**EXERCISE INSTRUCTIONS:** Put the lines below into a Markdown table with two columns, No. and Line, numbering each row and leaving out blank lines.

## START MATERIAL PROVIDED

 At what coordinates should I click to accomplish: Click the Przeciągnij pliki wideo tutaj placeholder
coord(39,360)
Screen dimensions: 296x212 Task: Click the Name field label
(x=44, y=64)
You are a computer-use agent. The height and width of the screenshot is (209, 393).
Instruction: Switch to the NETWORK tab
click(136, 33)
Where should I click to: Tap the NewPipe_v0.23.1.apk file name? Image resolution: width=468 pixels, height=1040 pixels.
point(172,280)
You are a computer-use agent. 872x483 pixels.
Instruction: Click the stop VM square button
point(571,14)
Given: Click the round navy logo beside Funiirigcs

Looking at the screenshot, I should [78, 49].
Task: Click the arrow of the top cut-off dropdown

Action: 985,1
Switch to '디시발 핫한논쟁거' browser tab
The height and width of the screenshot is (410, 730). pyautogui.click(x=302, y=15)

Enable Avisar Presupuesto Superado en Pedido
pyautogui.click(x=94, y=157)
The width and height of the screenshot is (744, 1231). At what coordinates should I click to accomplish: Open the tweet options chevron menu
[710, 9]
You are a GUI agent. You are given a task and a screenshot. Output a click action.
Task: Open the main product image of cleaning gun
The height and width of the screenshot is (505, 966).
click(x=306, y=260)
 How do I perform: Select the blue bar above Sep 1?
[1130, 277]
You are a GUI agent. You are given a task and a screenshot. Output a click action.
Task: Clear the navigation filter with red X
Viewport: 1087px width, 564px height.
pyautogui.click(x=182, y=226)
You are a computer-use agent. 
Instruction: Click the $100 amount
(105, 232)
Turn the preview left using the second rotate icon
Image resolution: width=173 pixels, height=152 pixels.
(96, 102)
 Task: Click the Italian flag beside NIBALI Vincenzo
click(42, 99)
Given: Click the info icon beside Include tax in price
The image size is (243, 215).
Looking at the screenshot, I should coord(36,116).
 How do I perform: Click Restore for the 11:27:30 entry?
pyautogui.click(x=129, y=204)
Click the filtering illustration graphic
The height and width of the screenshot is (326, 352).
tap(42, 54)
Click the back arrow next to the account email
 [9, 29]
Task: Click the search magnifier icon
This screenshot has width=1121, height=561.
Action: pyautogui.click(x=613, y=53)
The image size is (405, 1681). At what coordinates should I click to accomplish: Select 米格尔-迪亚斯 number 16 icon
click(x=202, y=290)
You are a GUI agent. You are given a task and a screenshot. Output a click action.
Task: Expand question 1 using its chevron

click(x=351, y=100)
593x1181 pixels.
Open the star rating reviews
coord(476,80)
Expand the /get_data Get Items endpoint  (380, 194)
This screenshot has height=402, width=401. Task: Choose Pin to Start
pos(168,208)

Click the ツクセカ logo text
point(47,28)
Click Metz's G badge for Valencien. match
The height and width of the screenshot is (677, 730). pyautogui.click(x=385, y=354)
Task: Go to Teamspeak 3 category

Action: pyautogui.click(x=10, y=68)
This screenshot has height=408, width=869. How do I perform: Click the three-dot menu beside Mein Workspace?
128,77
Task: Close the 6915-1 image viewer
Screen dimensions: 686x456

## END MATERIAL PROVIDED

**EXPECTED OUTPUT:**
| No. | Line |
|---|---|
| 1 |  At what coordinates should I click to accomplish: Click the Przeciągnij pliki wideo tutaj placeholder |
| 2 | coord(39,360) |
| 3 | Screen dimensions: 296x212 Task: Click the Name field label |
| 4 | (x=44, y=64) |
| 5 | You are a computer-use agent. The height and width of the screenshot is (209, 393). |
| 6 | Instruction: Switch to the NETWORK tab |
| 7 | click(136, 33) |
| 8 | Where should I click to: Tap the NewPipe_v0.23.1.apk file name? Image resolution: width=468 pixels, height=1040 pixels. |
| 9 | point(172,280) |
| 10 | You are a computer-use agent. 872x483 pixels. |
| 11 | Instruction: Click the stop VM square button |
| 12 | point(571,14) |
| 13 | Given: Click the round navy logo beside Funiirigcs |
| 14 | Looking at the screenshot, I should [78, 49]. |
| 15 | Task: Click the arrow of the top cut-off dropdown |
| 16 | Action: 985,1 |
| 17 | Switch to '디시발 핫한논쟁거' browser tab |
| 18 | The height and width of the screenshot is (410, 730). pyautogui.click(x=302, y=15) |
| 19 | Enable Avisar Presupuesto Superado en Pedido |
| 20 | pyautogui.click(x=94, y=157) |
| 21 | The width and height of the screenshot is (744, 1231). At what coordinates should I click to accomplish: Open the tweet options chevron menu |
| 22 | [710, 9] |
| 23 | You are a GUI agent. You are given a task and a screenshot. Output a click action. |
| 24 | Task: Open the main product image of cleaning gun |
| 25 | The height and width of the screenshot is (505, 966). |
| 26 | click(x=306, y=260) |
| 27 |  How do I perform: Select the blue bar above Sep 1? |
| 28 | [1130, 277] |
| 29 | You are a GUI agent. You are given a task and a screenshot. Output a click action. |
| 30 | Task: Clear the navigation filter with red X |
| 31 | Viewport: 1087px width, 564px height. |
| 32 | pyautogui.click(x=182, y=226) |
| 33 | You are a computer-use agent.  |
| 34 | Instruction: Click the $100 amount |
| 35 | (105, 232) |
| 36 | Turn the preview left using the second rotate icon |
| 37 | Image resolution: width=173 pixels, height=152 pixels. |
| 38 | (96, 102) |
| 39 |  Task: Click the Italian flag beside NIBALI Vincenzo |
| 40 | click(42, 99) |
| 41 | Given: Click the info icon beside Include tax in price |
| 42 | The image size is (243, 215). |
| 43 | Looking at the screenshot, I should coord(36,116). |
| 44 |  How do I perform: Click Restore for the 11:27:30 entry? |
| 45 | pyautogui.click(x=129, y=204) |
| 46 | Click the filtering illustration graphic |
| 47 | The height and width of the screenshot is (326, 352). |
| 48 | tap(42, 54) |
| 49 | Click the back arrow next to the account email |
| 50 |  [9, 29] |
| 51 | Task: Click the search magnifier icon |
| 52 | This screenshot has width=1121, height=561. |
| 53 | Action: pyautogui.click(x=613, y=53) |
| 54 | The image size is (405, 1681). At what coordinates should I click to accomplish: Select 米格尔-迪亚斯 number 16 icon |
| 55 | click(x=202, y=290) |
| 56 | You are a GUI agent. You are given a task and a screenshot. Output a click action. |
| 57 | Task: Expand question 1 using its chevron |
| 58 | click(x=351, y=100) |
| 59 | 593x1181 pixels. |
| 60 | Open the star rating reviews |
| 61 | coord(476,80) |
| 62 | Expand the /get_data Get Items endpoint  (380, 194) |
| 63 | This screenshot has height=402, width=401. Task: Choose Pin to Start |
| 64 | pos(168,208) |
| 65 | Click the ツクセカ logo text |
| 66 | point(47,28) |
| 67 | Click Metz's G badge for Valencien. match |
| 68 | The height and width of the screenshot is (677, 730). pyautogui.click(x=385, y=354) |
| 69 | Task: Go to Teamspeak 3 category |
| 70 | Action: pyautogui.click(x=10, y=68) |
| 71 | This screenshot has height=408, width=869. How do I perform: Click the three-dot menu beside Mein Workspace? |
| 72 | 128,77 |
| 73 | Task: Close the 6915-1 image viewer |
| 74 | Screen dimensions: 686x456 |